*SUPPLIED MATERIAL*:
[Start of Attachment]
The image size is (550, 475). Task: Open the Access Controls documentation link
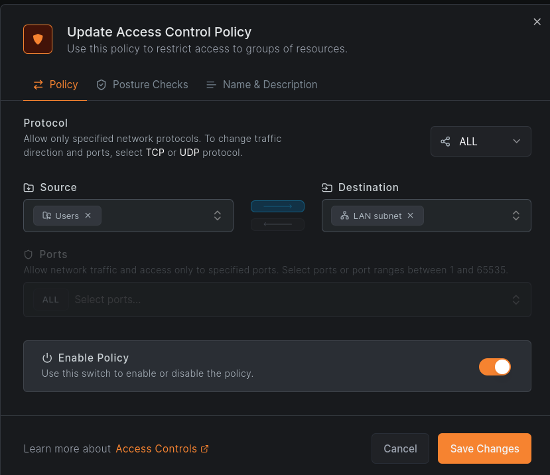(156, 449)
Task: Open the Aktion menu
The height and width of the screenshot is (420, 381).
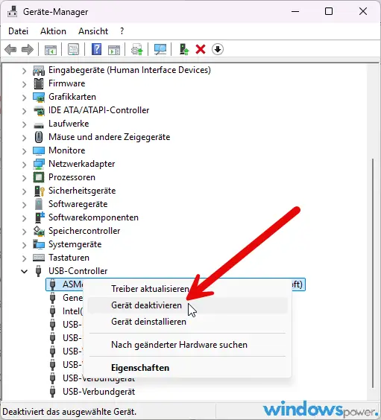Action: 53,31
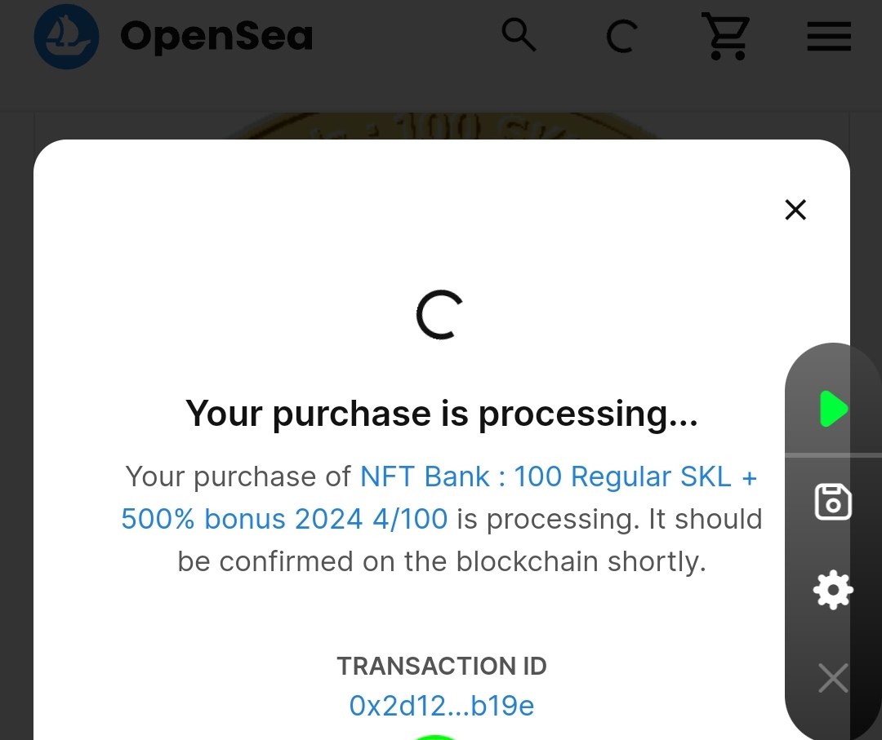Open the hamburger navigation menu

[829, 37]
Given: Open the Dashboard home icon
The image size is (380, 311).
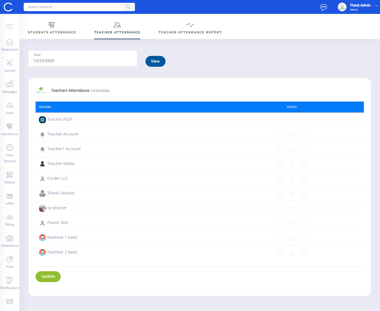Looking at the screenshot, I should click(x=10, y=42).
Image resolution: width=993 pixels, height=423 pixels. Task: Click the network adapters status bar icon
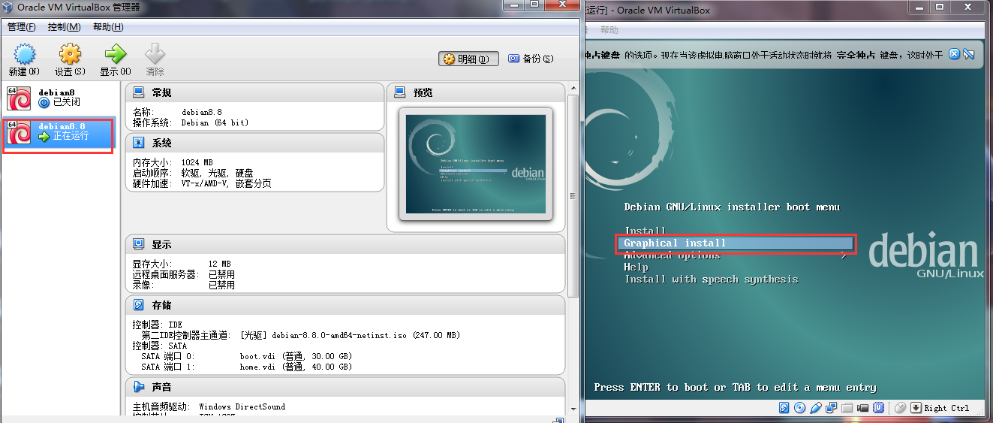(831, 408)
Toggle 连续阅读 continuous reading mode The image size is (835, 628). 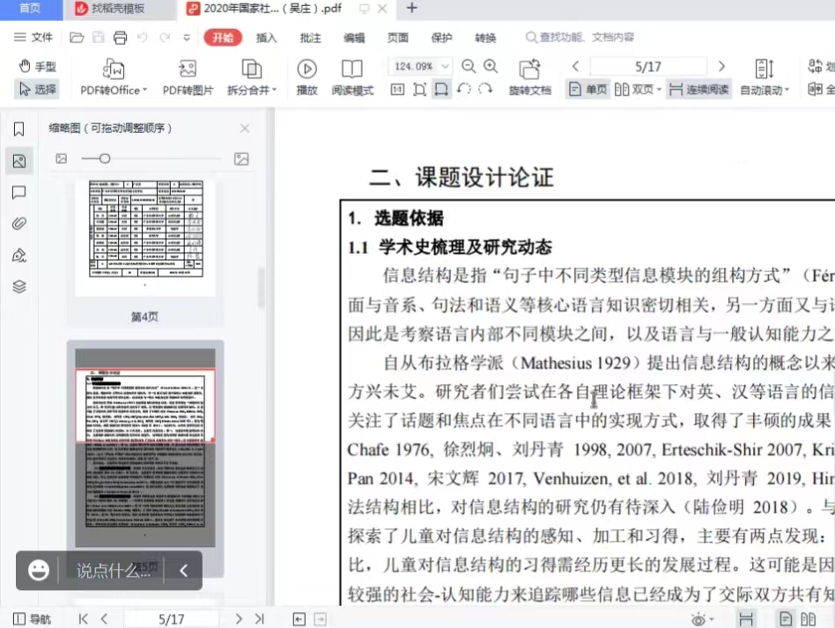pyautogui.click(x=698, y=89)
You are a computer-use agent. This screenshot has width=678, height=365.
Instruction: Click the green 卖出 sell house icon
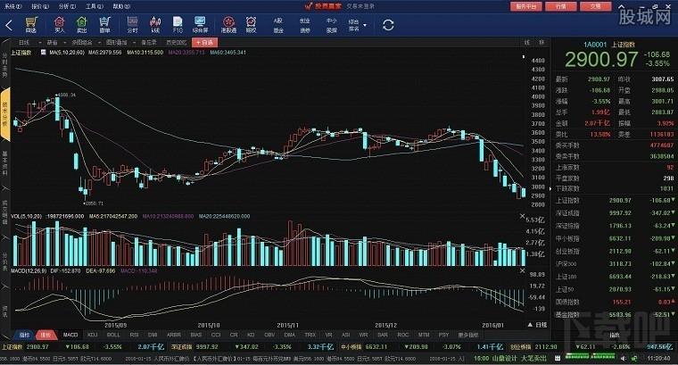pyautogui.click(x=82, y=25)
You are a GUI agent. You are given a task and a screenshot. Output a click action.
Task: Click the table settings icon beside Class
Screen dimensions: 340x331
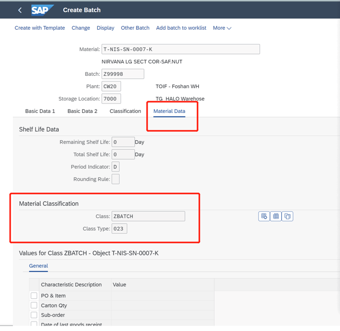point(264,216)
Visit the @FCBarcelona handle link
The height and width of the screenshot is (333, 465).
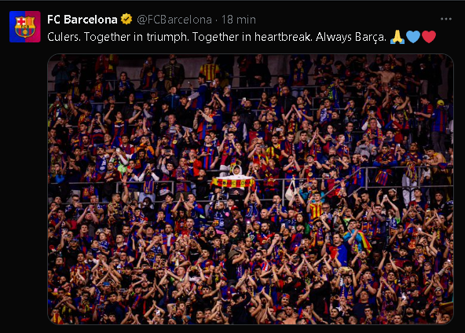click(174, 20)
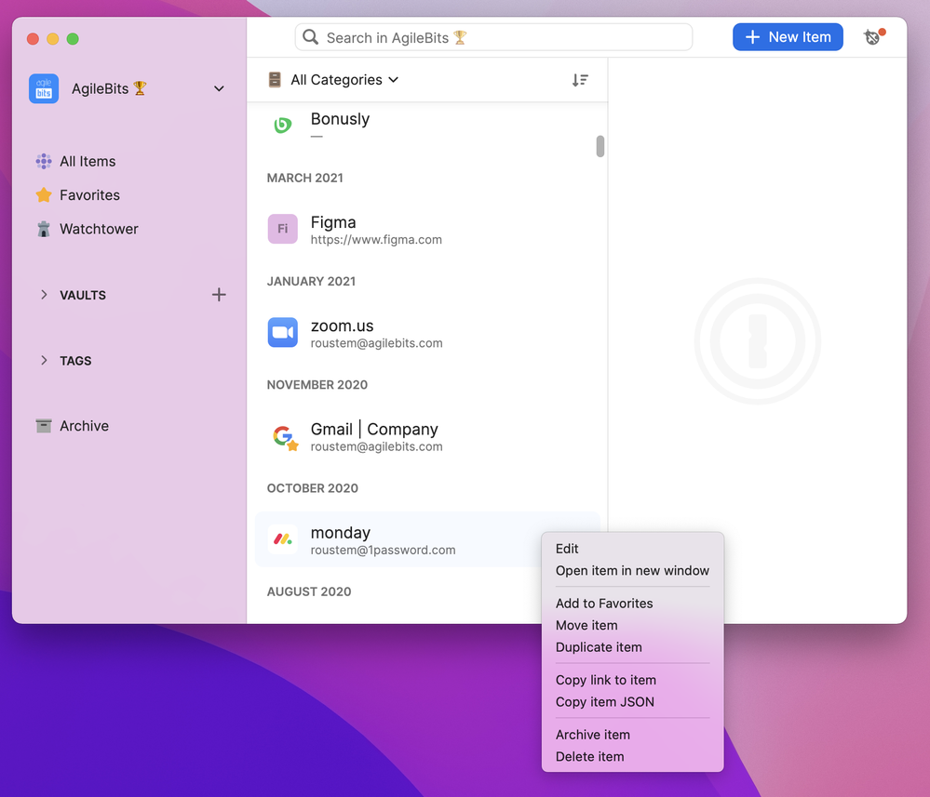Expand the Vaults section
The image size is (930, 797).
(x=44, y=295)
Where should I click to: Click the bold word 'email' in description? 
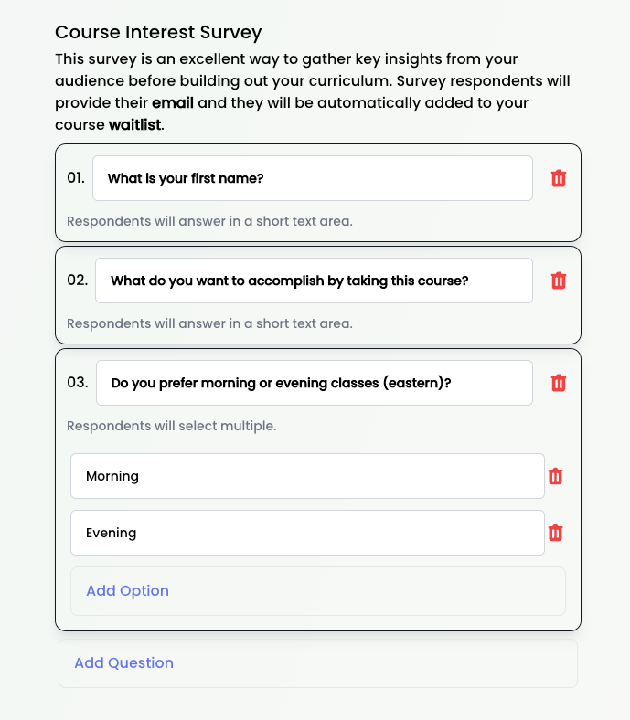173,102
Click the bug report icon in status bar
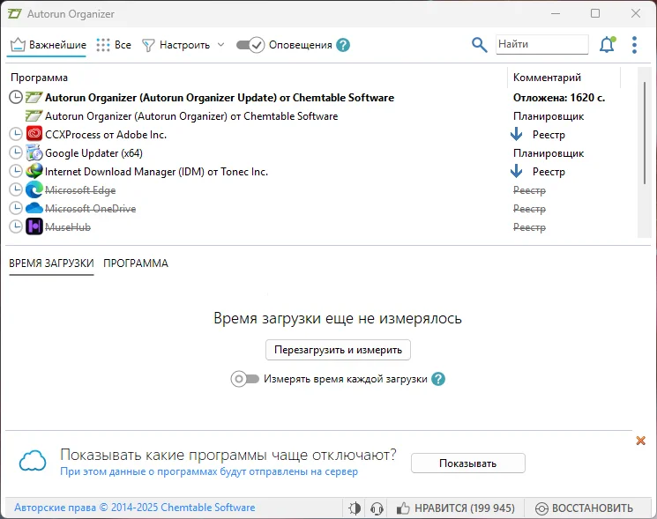Viewport: 657px width, 519px height. pos(355,508)
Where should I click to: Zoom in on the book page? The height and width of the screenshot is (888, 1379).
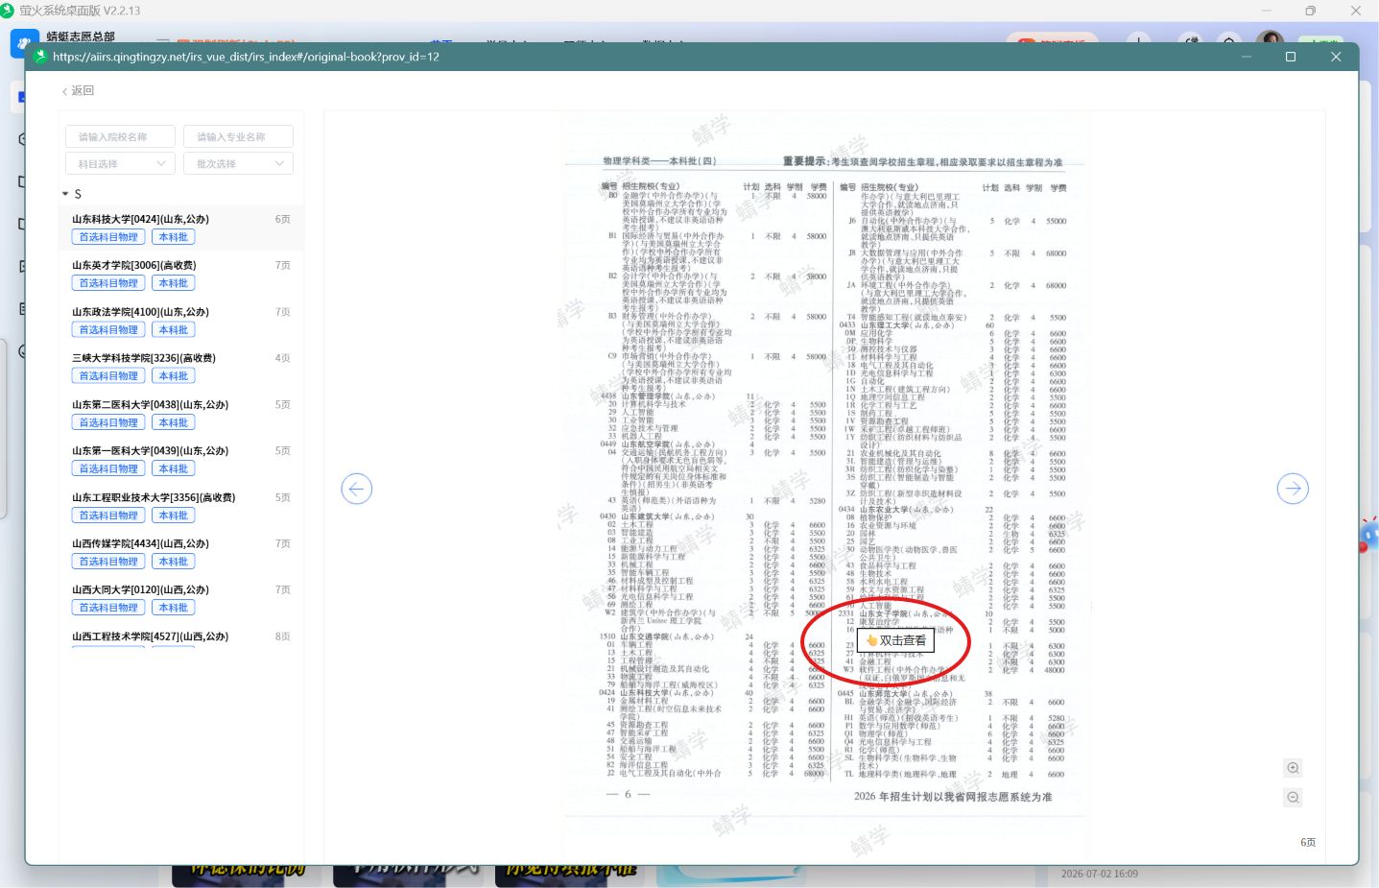tap(1293, 768)
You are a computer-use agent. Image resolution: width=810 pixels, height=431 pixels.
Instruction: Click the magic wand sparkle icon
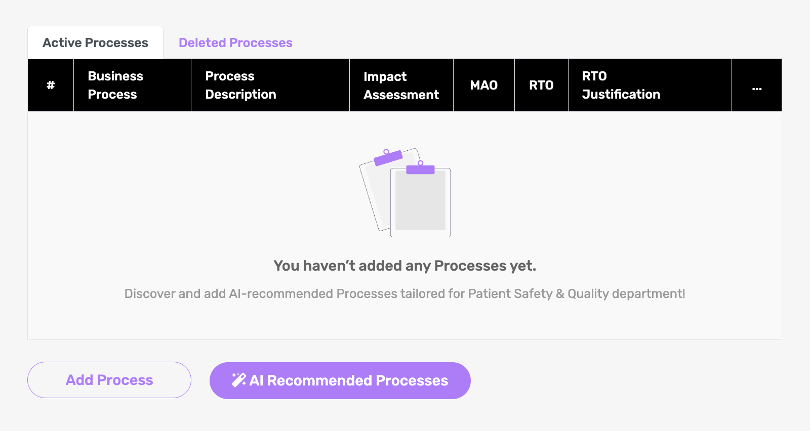click(239, 380)
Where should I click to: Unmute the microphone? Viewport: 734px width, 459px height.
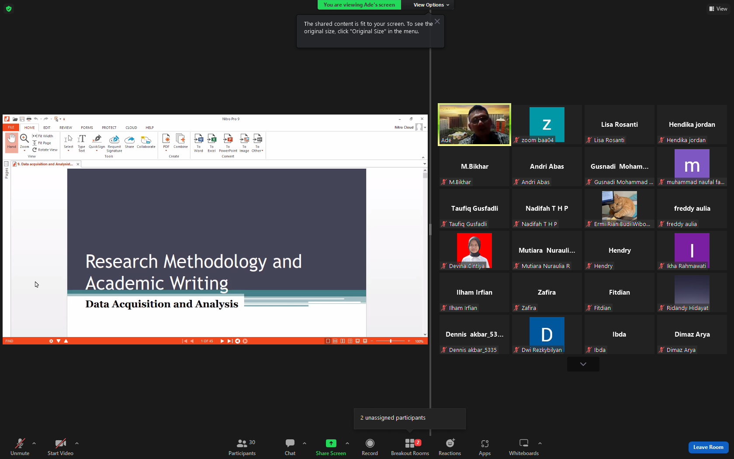(20, 447)
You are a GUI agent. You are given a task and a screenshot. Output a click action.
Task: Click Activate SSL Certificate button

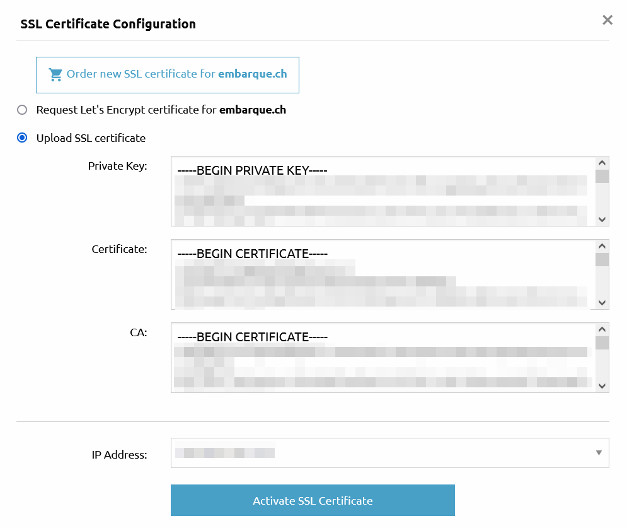pyautogui.click(x=313, y=500)
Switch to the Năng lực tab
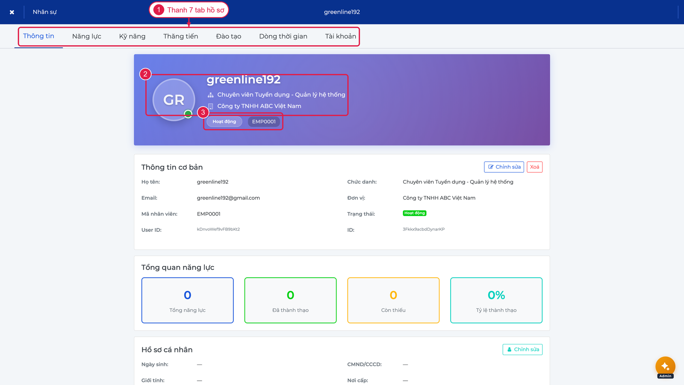This screenshot has width=684, height=385. (87, 36)
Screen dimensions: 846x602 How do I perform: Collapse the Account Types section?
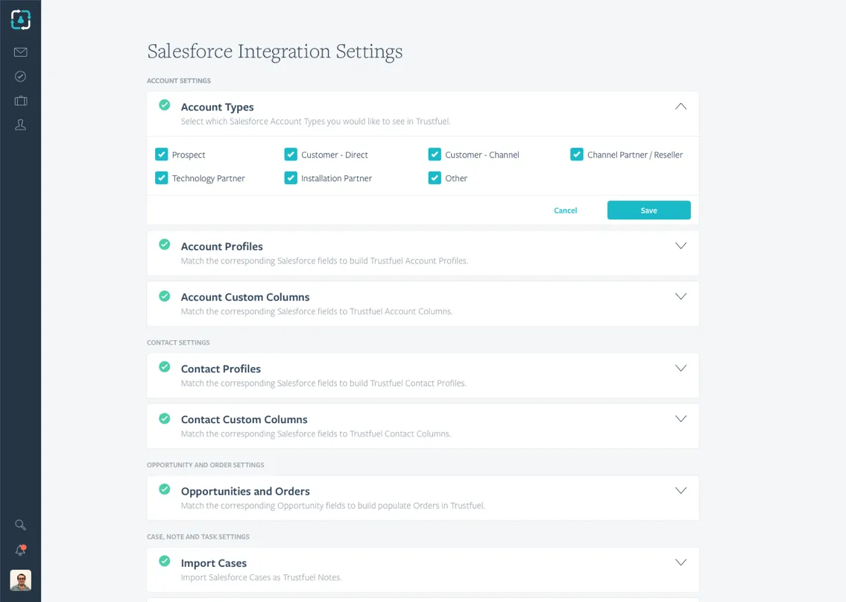point(681,106)

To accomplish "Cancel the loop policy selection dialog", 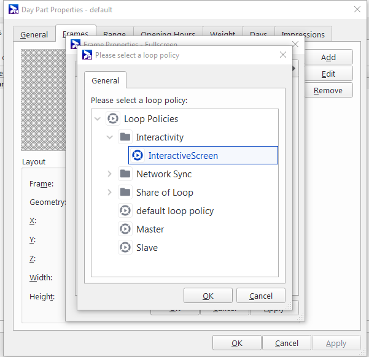I will click(x=260, y=296).
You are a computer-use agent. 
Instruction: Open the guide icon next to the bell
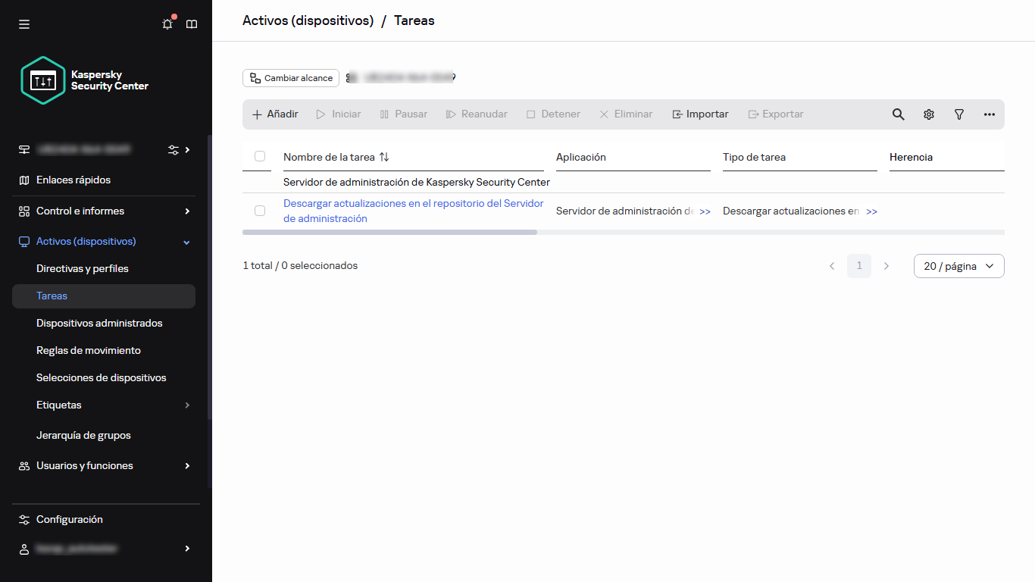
[End of Attachment]
*TASK PROMPT*: Only lines that contain the string "computer" count; pick each one out of the records and copy it.

*SOLUTION TO THE EXERCISE*:
You are a computer-use agent. This screenshot has width=678, height=365.
You are a computer-use agent. Image resolution: width=810 pixels, height=431 pixels.
You are a computer-use agent. 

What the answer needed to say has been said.